В коридоре слышится грохот, будто кто-то сшиб что-то с полки. Мы с доктором Карлайлом оба смотрим в направлении шума, но ни один из нас не говорит ни слова. Он собирает свой черный саквояж и встает.
– Я оставлю Хелене наставление о том, как перевязывать ногу. Удачи вам, майор.
5 августа 1917 года
Минуло два месяца, и я уже месяц как «хожу». По большей части ковыляю. В удачные дни с помощью трости – просто хромаю.
Карлайл приезжал на прошлой неделе полюбоваться моими колченогими подвигами. Стоя рядом с Хеленой, он радовался, как гордый владелец на собачьей выставке.

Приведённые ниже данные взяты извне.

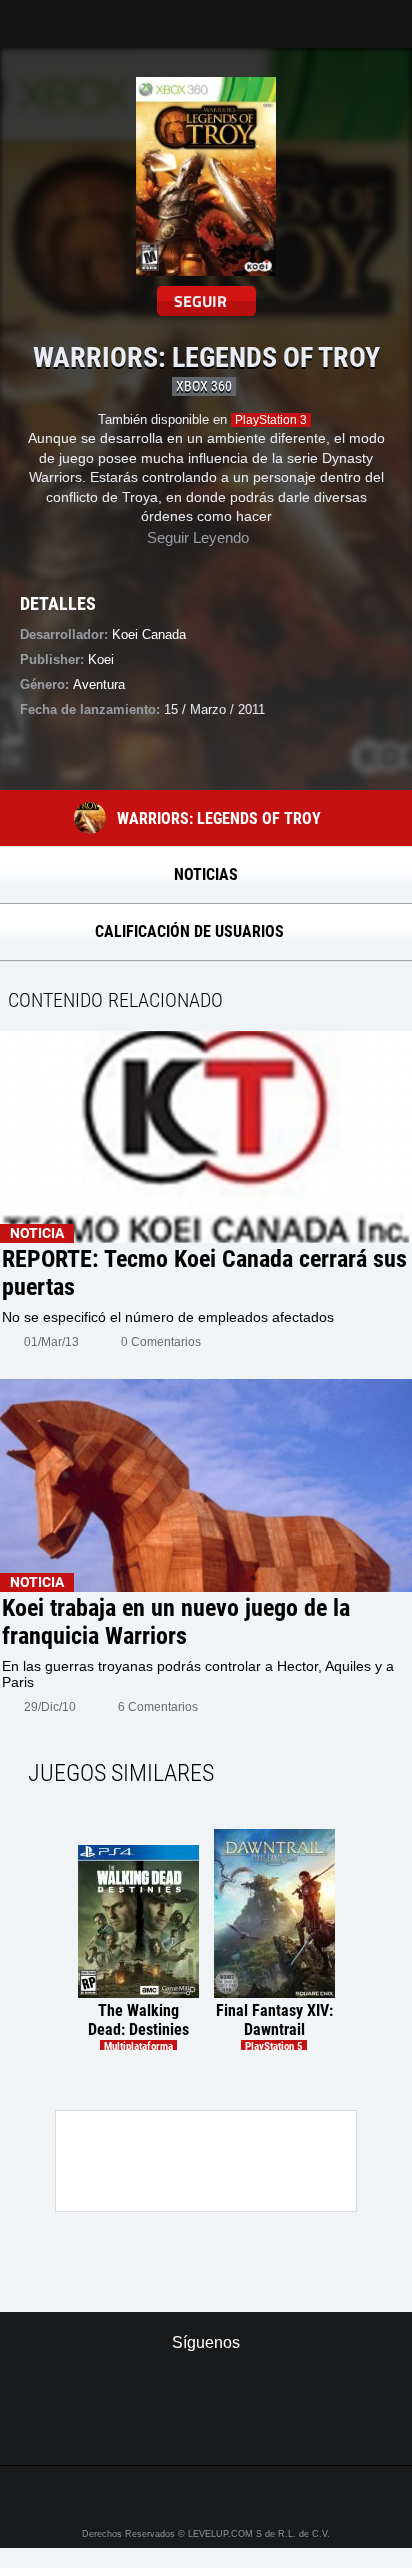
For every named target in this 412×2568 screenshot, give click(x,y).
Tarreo (28, 14)
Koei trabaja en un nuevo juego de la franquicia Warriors (176, 1622)
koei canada (149, 634)
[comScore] (205, 2428)
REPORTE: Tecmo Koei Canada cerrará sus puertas (204, 1273)
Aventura (99, 684)
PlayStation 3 (271, 420)
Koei (101, 659)
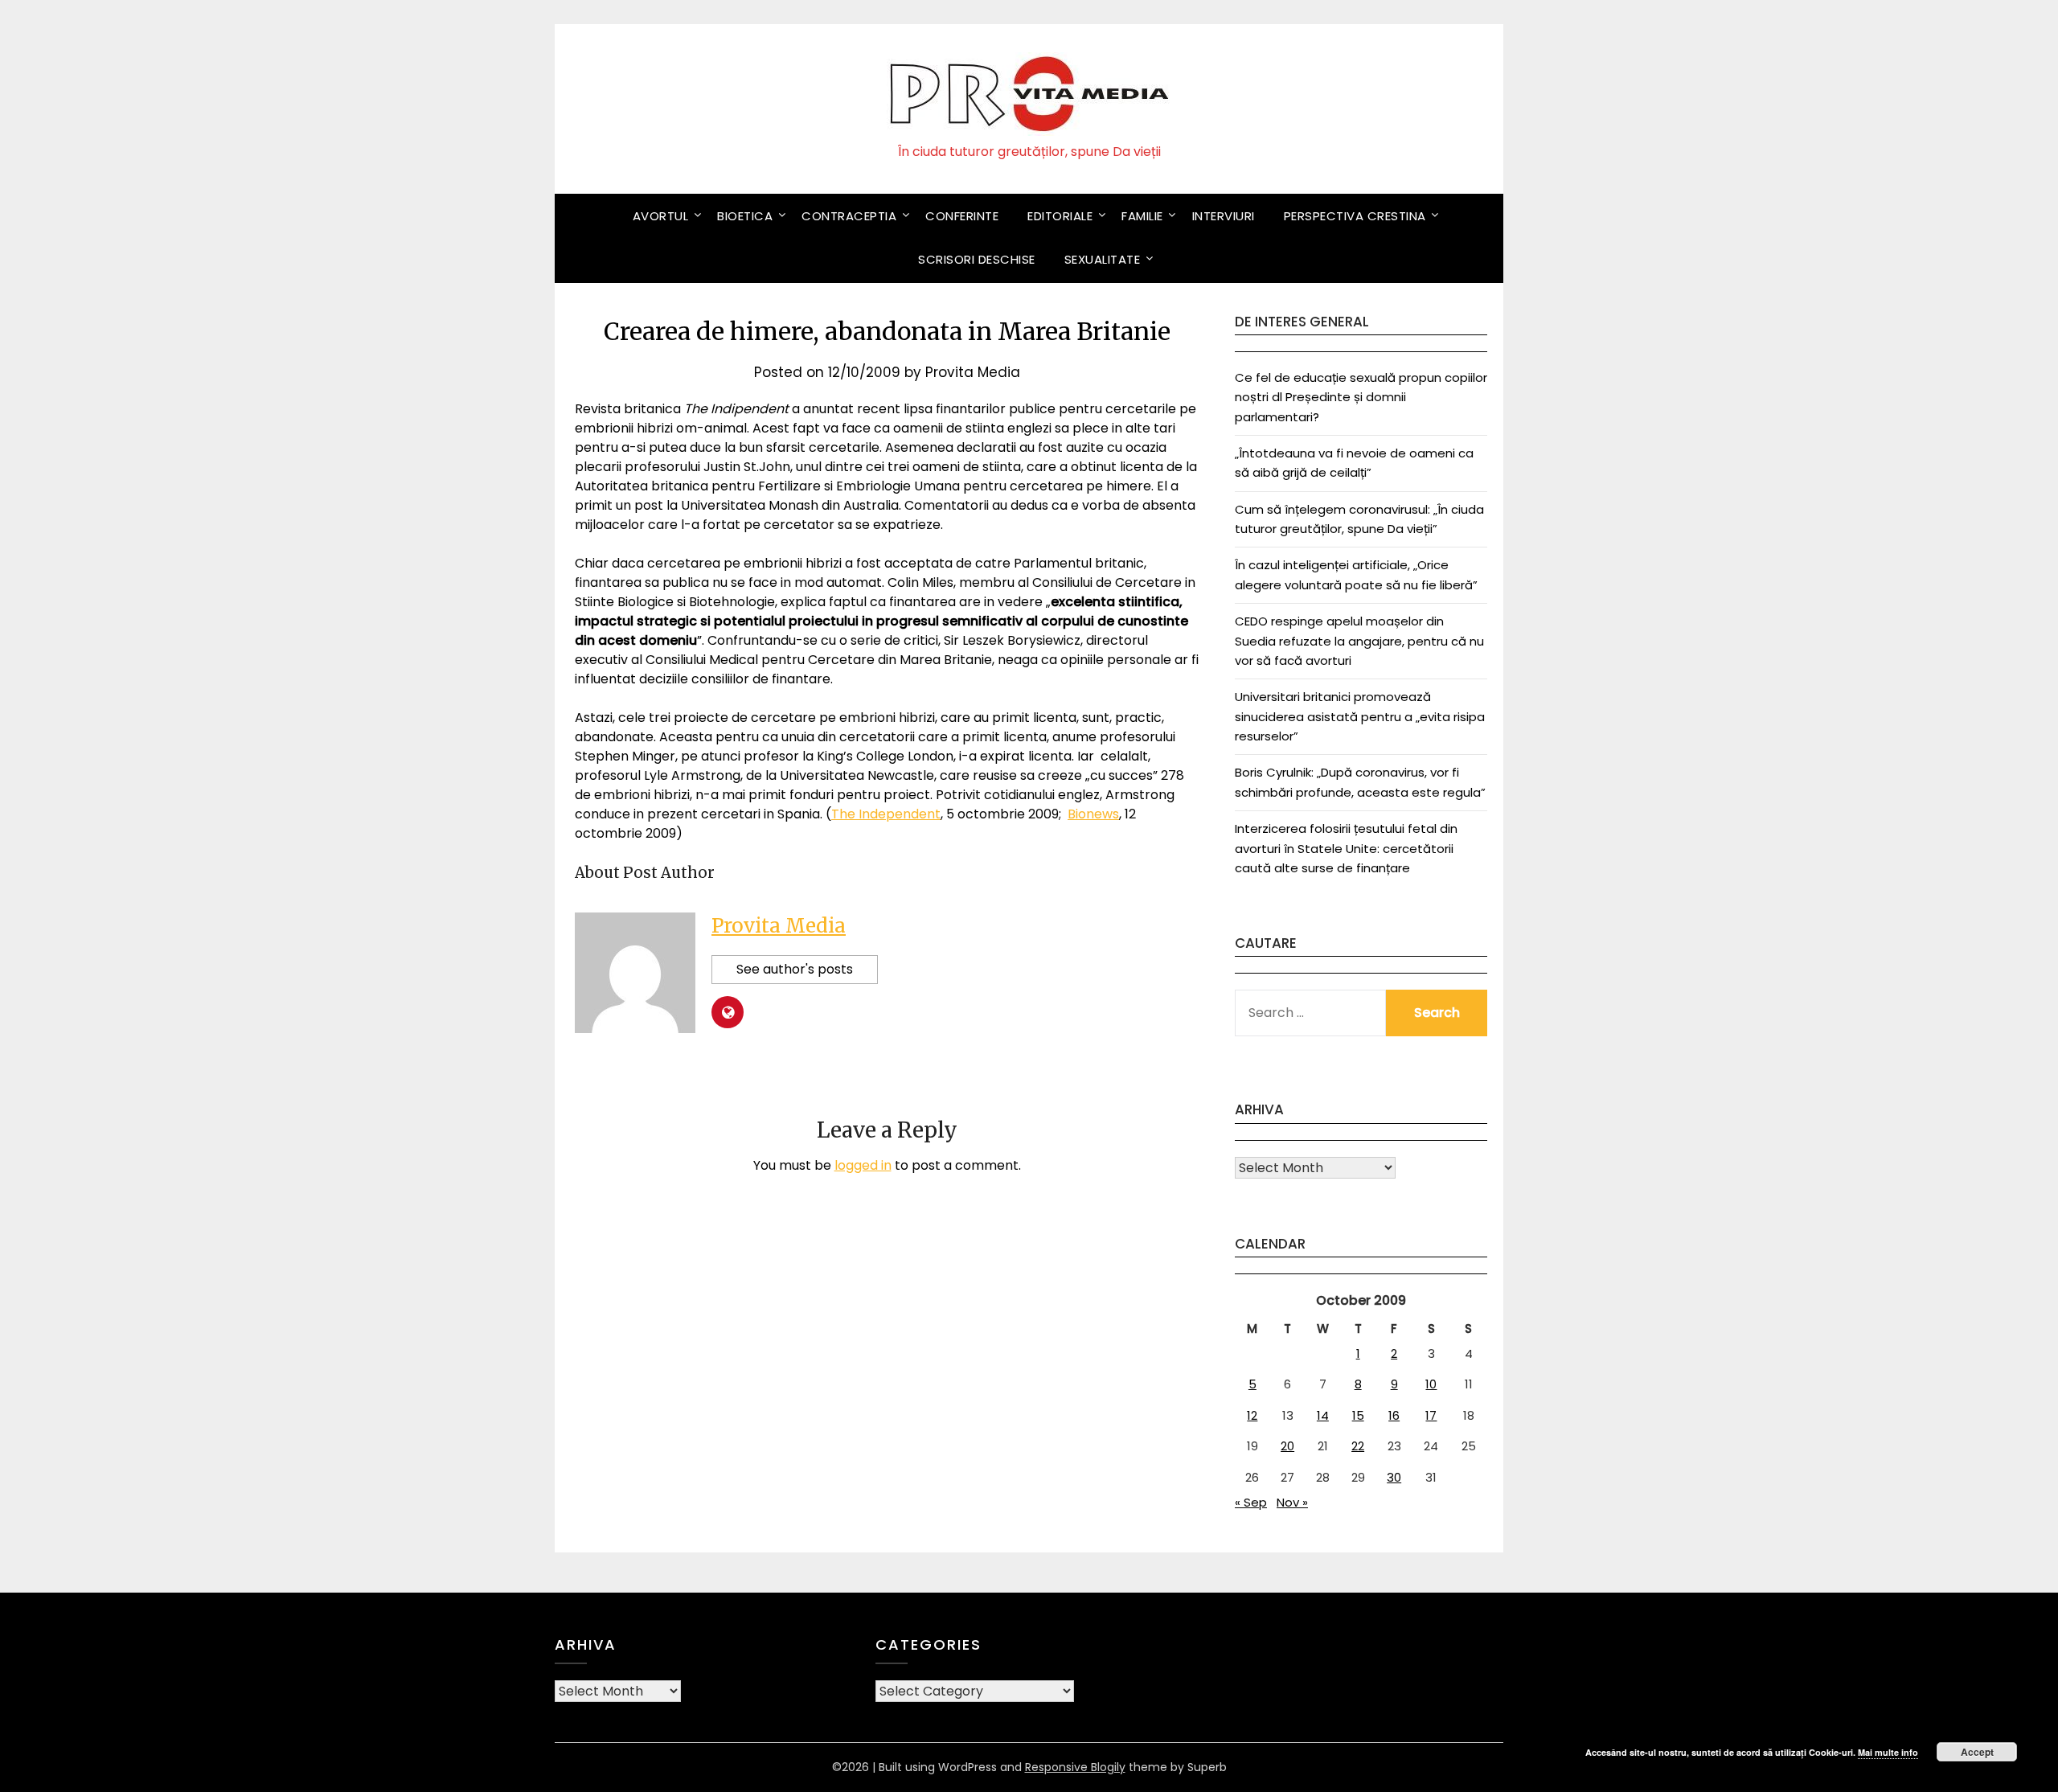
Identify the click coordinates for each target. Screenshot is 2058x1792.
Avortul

Несправедливый попрек. И вовсе не заслуженный человеком, который был так добр ко мне.
Пилюли. Они притупляют боль – да и все остальное, в том числе и мои мысли. Они делают меня бесчувственным, когда действуют, и злым, как осиное гнездо, когда действие их кончается. Вести сражения в собственном рассудке – странная пытка. Пожалуй, я предпочел бы стрелять по людям кайзера; там я хотя бы знал, на чем стою, и мог получить передышку, когда покидал фронт. Недели ходьбы, глотания таблеток и новых усилий посеяли в моей душе новый страх: что я никогда не избавлюсь от присосавшейся ко мне твари, неустанно подзуживающей меня утолять боль. Мне нужны пилюли, без них я не могу и не хочу. Я обменял дьявола – настойку опия – на пару костылей: один под мышкой, а второй в кармане.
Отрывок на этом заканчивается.